Serve, invece, un modello di distribuzione centralizzato, automatizzato, orchestrabile.
Nuovi requisiti per identità e gestione delle chiavi
Le firme Pqc cambiano radicalmente il modo di gestire identità, certificati, workload e sistemi IoT. “Le organizzazioni dovranno muoversi verso credenziali a vita breve, con rilascio e rotazione automatizzati”, sottolinea Rosomakho.
Lo stesso vale per la gestione delle chiavi, che nei modelli Pqc sono più pesanti e richiedono politiche più rigorose. L’inventario delle chiavi, la loro validazione e il monitoraggio continuo non saranno più opzionali ma strutturali.
Anche per questo la Enisa raccomanda visibilità continua degli algoritmi effettivamente usati nei sistemi, in un panorama in cui soluzioni classiche e post-quantum coesisteranno per anni.
Percorsi concreti di transizione: cosa deve fare un’organizzazione oggi
La prima tappa è una sola: “Serve un inventario crittografico accurato” afferma Rosomakho di Zscaler. “La maggior parte delle organizzazioni non conosce davvero dove è utilizzata la crittografia”.
Una volta costruita la mappa, bisogna classificare i sistemi in base al rischio e alla durata di vita dei dati. Quelli che trattano informazioni sensibili a lungo termine devono essere migrati per primi.
Inventario crittografico e priorità
L’inventario deve includere applicazioni, appliance, protocolli di identità, canali di comunicazione, dispositivi.
Da qui si stabiliscono le priorità: i sistemi con maggiore esposizione, o nei quali la cifratura protegge dati a lunga vita, richiedono interventi immediati.
Migrazione ibrida e rotazione delle chiavi
In generale è raccomandato un approccio graduale: adottare fin da ora scambi ibridi basati su ML-Kem, abbreviare la vita delle chiavi, eliminare i segreti a lunga durata e rafforzare la gestione della rotazione.
“La migrazione non deve essere un big bang, ma un percorso misurato e progressivo”, chiarisce Rosomakho.
La visione di Zscaler: anticipare la curva della minaccia
“Abbiamo progettato la nostra Zero Trust Exchange assumendo che i meccanismi crittografici cambieranno nel tempo”, afferma il Chief Scientist di Zscaler.
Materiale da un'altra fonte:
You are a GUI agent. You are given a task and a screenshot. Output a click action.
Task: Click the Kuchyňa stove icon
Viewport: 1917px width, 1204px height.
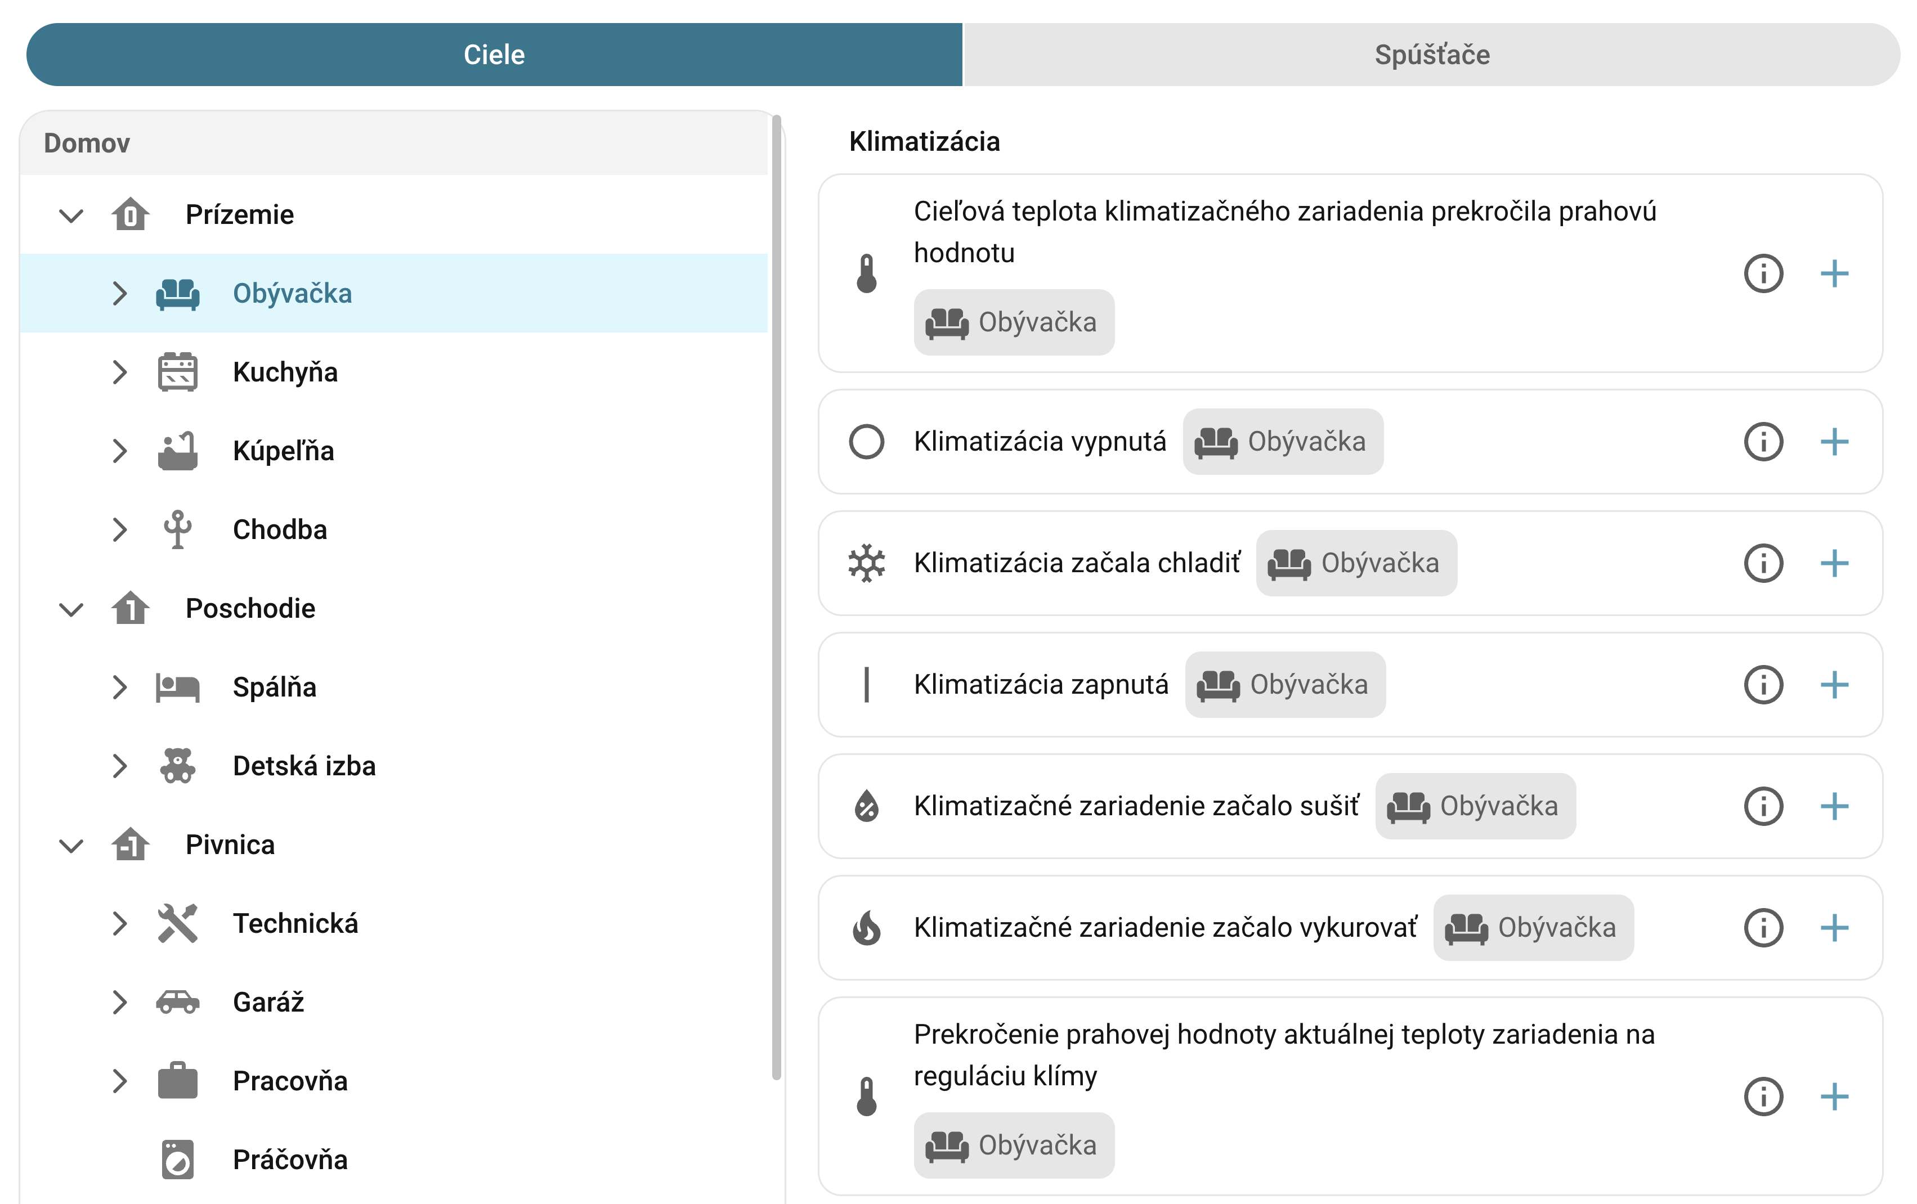point(177,372)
È una scelta che permette alla piattaforma di adattarsi ai nuovi standard senza mettere a rischio la continuità dei clienti.
Uno dei punti di forza è la visibilità: “Offriamo ai clienti la possibilità di osservare gli algoritmi realmente negoziati dalle connessioni, anche con Pqc non ancora in uso”.
Questo aspetto è cruciale, perché consente alle organizzazioni di individuare applicazioni e dispositivi che non supportano ancora la crittografia ibrida o post-quantum.
In parallelo, Zscaler sta lavorando per supportare ML-Kem e le firme Pqc su tutta la piattaforma, collaborando con partner e organismi internazionali per test anticipati di compatibilità e performance.
“Il nostro obiettivo – aggiunge, in conclusione, Rosomakho – è garantire sicurezza oggi e posizionare i clienti sempre un passo avanti rispetto all’evoluzione delle minacce quantistiche”.
Una visione che restituisce il senso della fase attuale: un passaggio tecnico complesso, che richiede continuità e attenzione, e che le organizzazioni devono affrontare con gradualità e strumenti adeguati.